Regulation of Anthocyanin Accumulation in Tomato Solanum lycopersicum L. by Exogenous Synthetic dsRNA Targeting Different Regions of SlTRY Gene

RNA interference (RNAi) is a regulatory and protective mechanism that plays a crucial role in the growth, development, and control of plant responses to pathogens and abiotic stresses. In spray-induced gene silencing (SIGS), exogenous double-stranded RNAs (dsRNA) are used to efficiently regulate target genes via plant surface treatment. In this study, we aimed to evaluate the effect of specific exogenous dsRNAs on silencing different regions (promoter, protein-coding and intron) of the target SlTRY tomato gene, encoding an R3-type MYB repressor of anthocyanin biosynthesis. We also assessed the impact of targeting different SlTRY regions on the expression of genes involved in anthocyanin and flavonoid biosynthesis. This study demonstrated the critical importance of selecting the appropriate gene target region for dsRNA action.
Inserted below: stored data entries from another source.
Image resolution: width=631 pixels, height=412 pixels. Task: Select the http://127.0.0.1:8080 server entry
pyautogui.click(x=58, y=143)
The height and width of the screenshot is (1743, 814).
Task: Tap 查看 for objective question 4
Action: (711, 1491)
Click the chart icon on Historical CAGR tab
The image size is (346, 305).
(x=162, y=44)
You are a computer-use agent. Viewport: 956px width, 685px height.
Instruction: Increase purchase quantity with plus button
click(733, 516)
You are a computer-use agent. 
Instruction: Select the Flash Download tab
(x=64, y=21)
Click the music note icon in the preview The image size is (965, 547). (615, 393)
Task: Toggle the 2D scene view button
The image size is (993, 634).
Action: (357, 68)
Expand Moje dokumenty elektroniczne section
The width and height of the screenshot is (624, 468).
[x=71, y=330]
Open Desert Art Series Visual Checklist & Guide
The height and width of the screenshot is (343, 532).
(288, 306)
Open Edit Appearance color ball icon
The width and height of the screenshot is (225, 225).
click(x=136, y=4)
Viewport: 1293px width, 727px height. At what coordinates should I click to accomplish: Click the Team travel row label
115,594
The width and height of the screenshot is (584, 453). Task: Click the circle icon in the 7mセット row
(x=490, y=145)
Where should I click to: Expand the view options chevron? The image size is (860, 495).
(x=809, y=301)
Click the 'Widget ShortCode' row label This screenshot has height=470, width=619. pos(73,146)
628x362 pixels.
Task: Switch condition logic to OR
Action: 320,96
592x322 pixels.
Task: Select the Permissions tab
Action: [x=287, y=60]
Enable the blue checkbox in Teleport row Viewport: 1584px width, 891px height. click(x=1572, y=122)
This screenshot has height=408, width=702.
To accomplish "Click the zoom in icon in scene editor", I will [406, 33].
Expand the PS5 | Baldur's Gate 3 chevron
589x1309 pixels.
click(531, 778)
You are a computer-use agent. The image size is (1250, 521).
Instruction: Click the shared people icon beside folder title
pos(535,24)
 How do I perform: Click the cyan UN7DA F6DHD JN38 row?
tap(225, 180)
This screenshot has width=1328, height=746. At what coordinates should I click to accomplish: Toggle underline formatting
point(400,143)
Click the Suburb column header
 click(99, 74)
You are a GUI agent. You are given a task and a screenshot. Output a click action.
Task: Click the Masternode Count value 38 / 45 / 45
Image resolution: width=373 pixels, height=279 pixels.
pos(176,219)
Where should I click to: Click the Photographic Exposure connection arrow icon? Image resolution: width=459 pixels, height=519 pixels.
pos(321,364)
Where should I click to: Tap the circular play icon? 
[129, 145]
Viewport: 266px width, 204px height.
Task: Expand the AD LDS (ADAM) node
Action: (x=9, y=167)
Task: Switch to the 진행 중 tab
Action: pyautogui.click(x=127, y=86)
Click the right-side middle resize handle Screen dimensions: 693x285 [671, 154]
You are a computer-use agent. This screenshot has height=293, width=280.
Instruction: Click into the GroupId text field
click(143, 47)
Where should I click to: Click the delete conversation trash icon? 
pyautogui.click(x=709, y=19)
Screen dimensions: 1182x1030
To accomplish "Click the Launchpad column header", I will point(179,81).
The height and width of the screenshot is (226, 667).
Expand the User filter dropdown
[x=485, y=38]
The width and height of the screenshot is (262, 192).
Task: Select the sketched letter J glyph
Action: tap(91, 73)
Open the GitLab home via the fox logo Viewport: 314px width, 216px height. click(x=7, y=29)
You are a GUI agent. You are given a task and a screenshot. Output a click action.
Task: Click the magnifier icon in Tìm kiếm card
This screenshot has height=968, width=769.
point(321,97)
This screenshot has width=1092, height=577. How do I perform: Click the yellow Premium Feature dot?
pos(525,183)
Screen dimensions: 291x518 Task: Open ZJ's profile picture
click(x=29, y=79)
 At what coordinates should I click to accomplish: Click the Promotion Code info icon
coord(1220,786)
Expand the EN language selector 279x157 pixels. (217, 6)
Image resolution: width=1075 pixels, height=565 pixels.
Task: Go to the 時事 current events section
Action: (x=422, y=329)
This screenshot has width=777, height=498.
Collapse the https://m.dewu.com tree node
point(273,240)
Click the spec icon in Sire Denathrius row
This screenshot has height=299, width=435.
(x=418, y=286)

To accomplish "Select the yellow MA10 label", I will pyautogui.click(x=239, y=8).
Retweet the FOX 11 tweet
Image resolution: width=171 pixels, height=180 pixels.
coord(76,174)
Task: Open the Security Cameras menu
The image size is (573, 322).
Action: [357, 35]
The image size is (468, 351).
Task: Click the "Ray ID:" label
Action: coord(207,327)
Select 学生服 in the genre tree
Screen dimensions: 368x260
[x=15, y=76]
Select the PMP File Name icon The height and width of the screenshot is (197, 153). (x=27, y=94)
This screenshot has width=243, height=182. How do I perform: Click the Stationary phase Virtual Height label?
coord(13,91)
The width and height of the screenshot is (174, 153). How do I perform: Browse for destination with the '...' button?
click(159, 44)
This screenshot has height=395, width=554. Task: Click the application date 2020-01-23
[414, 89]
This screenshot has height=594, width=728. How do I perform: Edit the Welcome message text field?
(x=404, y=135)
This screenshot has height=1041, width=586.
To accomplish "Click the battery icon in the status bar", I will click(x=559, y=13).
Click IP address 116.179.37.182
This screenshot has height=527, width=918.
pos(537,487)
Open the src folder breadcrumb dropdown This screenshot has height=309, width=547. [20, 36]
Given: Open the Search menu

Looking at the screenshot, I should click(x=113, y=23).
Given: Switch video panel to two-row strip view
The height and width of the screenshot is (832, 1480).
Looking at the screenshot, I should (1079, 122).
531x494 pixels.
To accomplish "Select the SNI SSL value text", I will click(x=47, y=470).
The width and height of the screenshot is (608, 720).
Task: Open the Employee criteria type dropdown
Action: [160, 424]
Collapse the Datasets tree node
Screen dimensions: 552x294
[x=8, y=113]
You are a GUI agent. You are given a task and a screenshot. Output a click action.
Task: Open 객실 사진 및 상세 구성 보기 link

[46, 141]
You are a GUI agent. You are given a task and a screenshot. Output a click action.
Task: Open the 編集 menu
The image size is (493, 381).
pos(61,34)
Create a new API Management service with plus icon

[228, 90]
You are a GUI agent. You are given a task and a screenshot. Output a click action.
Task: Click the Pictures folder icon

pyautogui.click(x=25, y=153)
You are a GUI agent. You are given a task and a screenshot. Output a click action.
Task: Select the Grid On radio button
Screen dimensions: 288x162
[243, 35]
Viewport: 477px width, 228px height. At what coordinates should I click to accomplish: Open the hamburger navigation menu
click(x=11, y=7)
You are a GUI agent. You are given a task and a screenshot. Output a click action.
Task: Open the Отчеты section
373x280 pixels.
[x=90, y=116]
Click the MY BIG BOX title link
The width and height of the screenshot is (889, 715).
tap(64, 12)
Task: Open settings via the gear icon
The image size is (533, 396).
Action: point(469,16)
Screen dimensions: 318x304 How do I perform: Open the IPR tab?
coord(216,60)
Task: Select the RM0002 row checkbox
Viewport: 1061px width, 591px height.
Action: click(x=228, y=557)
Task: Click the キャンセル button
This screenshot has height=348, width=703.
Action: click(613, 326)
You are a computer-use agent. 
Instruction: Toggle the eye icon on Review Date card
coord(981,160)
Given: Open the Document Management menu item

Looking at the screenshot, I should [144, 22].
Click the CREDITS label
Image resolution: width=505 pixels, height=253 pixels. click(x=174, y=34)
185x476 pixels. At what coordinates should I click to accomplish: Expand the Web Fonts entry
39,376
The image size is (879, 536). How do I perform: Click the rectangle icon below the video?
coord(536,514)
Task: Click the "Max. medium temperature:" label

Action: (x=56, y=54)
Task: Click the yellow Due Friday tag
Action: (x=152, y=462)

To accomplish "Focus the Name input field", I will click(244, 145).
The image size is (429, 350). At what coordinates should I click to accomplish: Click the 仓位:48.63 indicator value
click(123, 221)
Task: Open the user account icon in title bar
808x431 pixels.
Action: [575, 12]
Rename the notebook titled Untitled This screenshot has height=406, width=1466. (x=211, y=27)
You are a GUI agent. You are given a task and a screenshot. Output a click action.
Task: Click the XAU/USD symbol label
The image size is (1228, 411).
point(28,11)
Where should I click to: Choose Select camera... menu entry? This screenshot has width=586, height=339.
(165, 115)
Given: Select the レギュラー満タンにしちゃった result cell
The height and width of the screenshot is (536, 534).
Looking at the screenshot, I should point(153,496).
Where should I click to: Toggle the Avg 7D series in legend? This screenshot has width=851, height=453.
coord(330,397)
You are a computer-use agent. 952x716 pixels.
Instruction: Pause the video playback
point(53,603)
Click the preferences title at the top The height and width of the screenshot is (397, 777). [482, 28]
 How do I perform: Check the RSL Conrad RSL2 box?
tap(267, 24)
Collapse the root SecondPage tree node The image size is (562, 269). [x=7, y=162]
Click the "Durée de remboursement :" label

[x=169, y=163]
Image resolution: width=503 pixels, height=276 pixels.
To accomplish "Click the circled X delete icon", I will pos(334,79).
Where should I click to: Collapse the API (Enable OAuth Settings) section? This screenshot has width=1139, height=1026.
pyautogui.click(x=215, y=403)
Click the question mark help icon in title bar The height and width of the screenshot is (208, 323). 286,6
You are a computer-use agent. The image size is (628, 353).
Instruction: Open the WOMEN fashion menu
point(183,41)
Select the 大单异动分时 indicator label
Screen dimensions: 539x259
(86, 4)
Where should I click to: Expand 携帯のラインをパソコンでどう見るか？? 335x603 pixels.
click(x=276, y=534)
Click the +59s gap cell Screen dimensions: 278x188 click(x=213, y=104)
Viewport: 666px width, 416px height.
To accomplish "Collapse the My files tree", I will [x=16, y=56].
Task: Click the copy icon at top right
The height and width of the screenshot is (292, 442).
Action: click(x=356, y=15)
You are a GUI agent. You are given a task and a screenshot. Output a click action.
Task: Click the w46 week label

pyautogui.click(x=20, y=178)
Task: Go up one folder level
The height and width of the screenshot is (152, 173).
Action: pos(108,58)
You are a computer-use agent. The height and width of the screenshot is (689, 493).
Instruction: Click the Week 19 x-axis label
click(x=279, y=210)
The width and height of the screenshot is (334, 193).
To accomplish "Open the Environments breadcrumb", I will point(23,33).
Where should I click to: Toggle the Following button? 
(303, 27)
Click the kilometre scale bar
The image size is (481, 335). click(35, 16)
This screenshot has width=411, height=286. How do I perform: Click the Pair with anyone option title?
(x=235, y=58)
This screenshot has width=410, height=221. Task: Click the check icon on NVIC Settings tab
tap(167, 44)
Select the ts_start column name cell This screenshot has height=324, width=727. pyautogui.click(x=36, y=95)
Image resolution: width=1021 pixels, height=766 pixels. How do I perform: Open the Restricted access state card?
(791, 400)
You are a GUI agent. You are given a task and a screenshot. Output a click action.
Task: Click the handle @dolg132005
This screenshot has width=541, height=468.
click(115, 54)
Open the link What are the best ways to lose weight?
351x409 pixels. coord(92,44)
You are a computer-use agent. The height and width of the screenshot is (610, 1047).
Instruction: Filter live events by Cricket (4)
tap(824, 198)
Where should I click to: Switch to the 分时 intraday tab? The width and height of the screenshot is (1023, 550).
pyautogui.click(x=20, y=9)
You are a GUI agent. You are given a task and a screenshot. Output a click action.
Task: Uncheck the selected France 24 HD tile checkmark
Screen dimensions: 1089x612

The highest inhibition of the SlTRY gene expression and activation of anthocyanin biosynthesis was achieved by dsRNA complementary to the protein-coding region of SlTRY gene, compared with dsRNAs targeting the SlTRY promoter or intron regions. Silencing the SlTRY gene increased the content of anthocyanins and boosted levels of other substances in the phenylpropanoid pathway, such as caffeoyl putrescine, chlorogenic acid, ferulic acid glucoside, feruloyl quinic acid, and rutin. This study is the first to examine the effects of four different dsRNAs targeting various regions of the SlTRY gene, an important negative regulator of anthocyanin biosynthesis.